**Given task 1:**
Summarize the article on UC Davis admissions for fall 2019 in two sentences.
**Given task 2:**
Format every line of the screen grounding records below as a numbered list, skipping blank lines and leaving the pictures out.

**Text block:**
++++++++++++++++++++

UC Davis admitted about 300 more California residents for fall 2019 than last year, officials reported this week.

The university offered 40,350 freshman and transfer students admission for the coming year, according to a UC Davis news release Monday. Of those, 19,656 were California freshman applicants, an increase of 208 over last year, and 7,931 were California transfer applicants, an increase of 91, the university said.

California residents accounted for 64.4 percent of admitted freshmen and 80.6 percent of transfer admissions, the release said.

Eligible California community college students have a guaranteed spot at one of the UC campuses through a transfer program created in 2015. Earlier this year, UC and California community colleges announced an agreement to make the transfer process easier.

UC Davis has enrolled the most California resident undergraduates of all the UC campuses since 2010, according to the university.

While the number of California students admitted for 2019 rose, the total number of students admitted dropped by 3.8 percent, according to data released by the university.

++++++++++++++++++++

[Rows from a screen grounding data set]
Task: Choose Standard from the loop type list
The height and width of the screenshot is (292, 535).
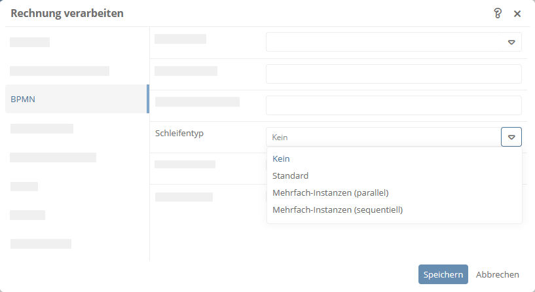Action: pos(290,175)
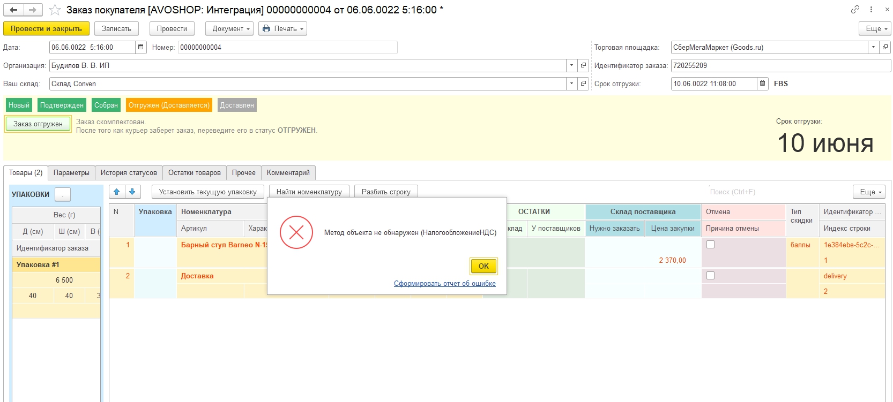Move row down with the down arrow
893x402 pixels.
(x=132, y=192)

++++++++++++++++++++

**Reply 1:**
UC Davis admitted about 300 more California residents for fall 2019 than the year before, offering admission to 40,350 freshman and transfer students overall. Although the number of California students admitted rose, the total number of students admitted dropped by 3.8 percent.

**Reply 2:**
1. Task: Choose Standard from the loop type list
2. The height and width of the screenshot is (292, 535).
3. Action: pos(290,175)
4. Move row down with the down arrow
5. 893x402 pixels.
6. (x=132, y=192)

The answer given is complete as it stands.